Any benefits of the ethanol boom—increased farm revenue, significant reductions in subsidy payments, lower greenhouse gas emissions, and a more diversified fuel supply— come with a potentially unaffordable environmental price tag. As the demand for fuel corn pushes farmers to intensify their land use, soil and water quality are starting to suffer.
Some optimists hope that farming standards can prevent the worst damage. In 2011, European countries agreed upon standards for sustainable cultivating and harvesting of biofuel crops. Similar efforts have stalled, however, in the United States, where there is still no consensus on what constitutes “sustainable” farming practices. There are also legitimate concerns that over-harvesting “crop residues” like wheat straw, corn stalks, etc., eventually will impoverish the soil. Sir Albert Howard, the early-20th-century pioneer of the organic and sustainable farming movements, called this “The Law of Return,” where “what comes from the soil must return to the soil.” Organic matter must be added back into soil for it to stay productive. In addition, harvesting cellulose from lands now set aside to protect wildlife could have devastating consequences to biodiversity and reverse decades of gains made by Farm Bill conservation programs.
Before we continue to subsidize biofuels, we must ask ourselves:
• How much further will federal mandates for biofuel production drive idled lands into production?
• Will parks, forests, and other public lands become vulnerable to energy exploitation and food production?
• How will bio-refineries manage the challenges of seasonality, storage, and transport of crops?
• What are the long-term consequences of “super weeds” now resistant to herbicides used in genetically engineered crops?
• Will food and energy shortages feed on one another?
• Can subsidies be structured to protect farmers during price falls, and to protect taxpayers from huge payouts to biofuels producers that no longer need them?

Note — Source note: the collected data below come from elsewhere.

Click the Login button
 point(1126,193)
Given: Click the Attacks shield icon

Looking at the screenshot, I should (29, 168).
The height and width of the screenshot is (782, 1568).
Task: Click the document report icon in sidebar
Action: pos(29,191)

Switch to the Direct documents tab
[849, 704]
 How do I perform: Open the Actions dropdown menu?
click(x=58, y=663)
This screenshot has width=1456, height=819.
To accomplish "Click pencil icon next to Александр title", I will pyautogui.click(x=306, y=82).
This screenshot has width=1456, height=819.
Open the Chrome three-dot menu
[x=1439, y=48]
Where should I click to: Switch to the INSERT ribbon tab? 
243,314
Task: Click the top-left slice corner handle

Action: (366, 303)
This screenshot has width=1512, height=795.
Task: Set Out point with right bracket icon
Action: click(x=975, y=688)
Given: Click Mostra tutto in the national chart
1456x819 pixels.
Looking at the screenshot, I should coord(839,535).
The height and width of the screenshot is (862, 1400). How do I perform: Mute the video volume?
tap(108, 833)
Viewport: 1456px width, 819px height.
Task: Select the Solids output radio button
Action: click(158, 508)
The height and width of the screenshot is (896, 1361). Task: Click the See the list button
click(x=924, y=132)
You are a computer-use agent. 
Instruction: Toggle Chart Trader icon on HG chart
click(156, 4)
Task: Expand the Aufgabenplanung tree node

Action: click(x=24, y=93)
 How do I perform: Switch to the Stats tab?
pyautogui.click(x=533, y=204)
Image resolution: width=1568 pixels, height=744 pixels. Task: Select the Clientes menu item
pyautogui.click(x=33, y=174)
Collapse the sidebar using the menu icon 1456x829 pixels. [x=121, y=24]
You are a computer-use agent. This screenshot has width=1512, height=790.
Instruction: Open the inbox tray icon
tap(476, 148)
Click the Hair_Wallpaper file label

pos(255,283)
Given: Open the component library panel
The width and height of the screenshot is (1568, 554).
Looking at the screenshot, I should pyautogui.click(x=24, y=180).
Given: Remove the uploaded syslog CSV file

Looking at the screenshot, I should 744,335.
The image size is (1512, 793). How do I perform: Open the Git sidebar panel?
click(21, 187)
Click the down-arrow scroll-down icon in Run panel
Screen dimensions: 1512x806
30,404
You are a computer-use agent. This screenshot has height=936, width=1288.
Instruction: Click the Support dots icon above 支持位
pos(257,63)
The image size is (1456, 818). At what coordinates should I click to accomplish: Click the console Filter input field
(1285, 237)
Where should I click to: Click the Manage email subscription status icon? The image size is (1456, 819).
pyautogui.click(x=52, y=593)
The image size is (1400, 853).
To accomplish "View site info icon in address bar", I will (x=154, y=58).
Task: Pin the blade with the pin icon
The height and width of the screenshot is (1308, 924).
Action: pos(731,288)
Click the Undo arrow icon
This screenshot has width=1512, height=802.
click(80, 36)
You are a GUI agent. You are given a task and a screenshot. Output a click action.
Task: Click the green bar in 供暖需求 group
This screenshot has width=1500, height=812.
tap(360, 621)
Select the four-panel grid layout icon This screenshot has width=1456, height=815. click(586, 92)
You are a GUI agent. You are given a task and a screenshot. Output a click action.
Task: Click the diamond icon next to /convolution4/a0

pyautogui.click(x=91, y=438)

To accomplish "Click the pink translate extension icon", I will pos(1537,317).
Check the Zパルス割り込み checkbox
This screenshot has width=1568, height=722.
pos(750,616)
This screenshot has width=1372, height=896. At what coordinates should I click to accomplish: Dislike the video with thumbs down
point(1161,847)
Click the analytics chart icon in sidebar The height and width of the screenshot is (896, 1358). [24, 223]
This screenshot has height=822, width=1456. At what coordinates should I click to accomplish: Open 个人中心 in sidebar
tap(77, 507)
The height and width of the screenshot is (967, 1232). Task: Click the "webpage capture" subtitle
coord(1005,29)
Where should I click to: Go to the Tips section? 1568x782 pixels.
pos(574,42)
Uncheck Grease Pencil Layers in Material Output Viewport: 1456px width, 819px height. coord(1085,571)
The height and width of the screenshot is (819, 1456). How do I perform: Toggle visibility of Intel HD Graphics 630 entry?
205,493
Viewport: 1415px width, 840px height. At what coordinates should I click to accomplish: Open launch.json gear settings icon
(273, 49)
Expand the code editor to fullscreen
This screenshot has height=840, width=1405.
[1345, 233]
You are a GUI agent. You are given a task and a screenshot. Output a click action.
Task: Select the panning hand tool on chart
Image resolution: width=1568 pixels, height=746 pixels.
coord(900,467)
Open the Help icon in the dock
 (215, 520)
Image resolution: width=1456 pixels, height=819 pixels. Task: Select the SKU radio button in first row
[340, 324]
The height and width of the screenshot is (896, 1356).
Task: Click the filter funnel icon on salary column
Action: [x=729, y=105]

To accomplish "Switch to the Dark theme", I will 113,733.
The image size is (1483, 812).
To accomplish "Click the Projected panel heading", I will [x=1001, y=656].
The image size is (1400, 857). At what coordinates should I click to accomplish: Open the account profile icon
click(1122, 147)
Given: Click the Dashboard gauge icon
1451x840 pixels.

Perhaps a long-term benefit will emerge from all this, once ethanol ceases to be a way for huge corporations to profitably dump excess corn, and a more logical energy order arises. A sensible biofuel movement could evolve, embracing a diversification of fuel and nonfuel crops on landscapes that include crop rotations, streamside protection, the maintenance of healthy soils, and abundant wildlife habitat and wild areas.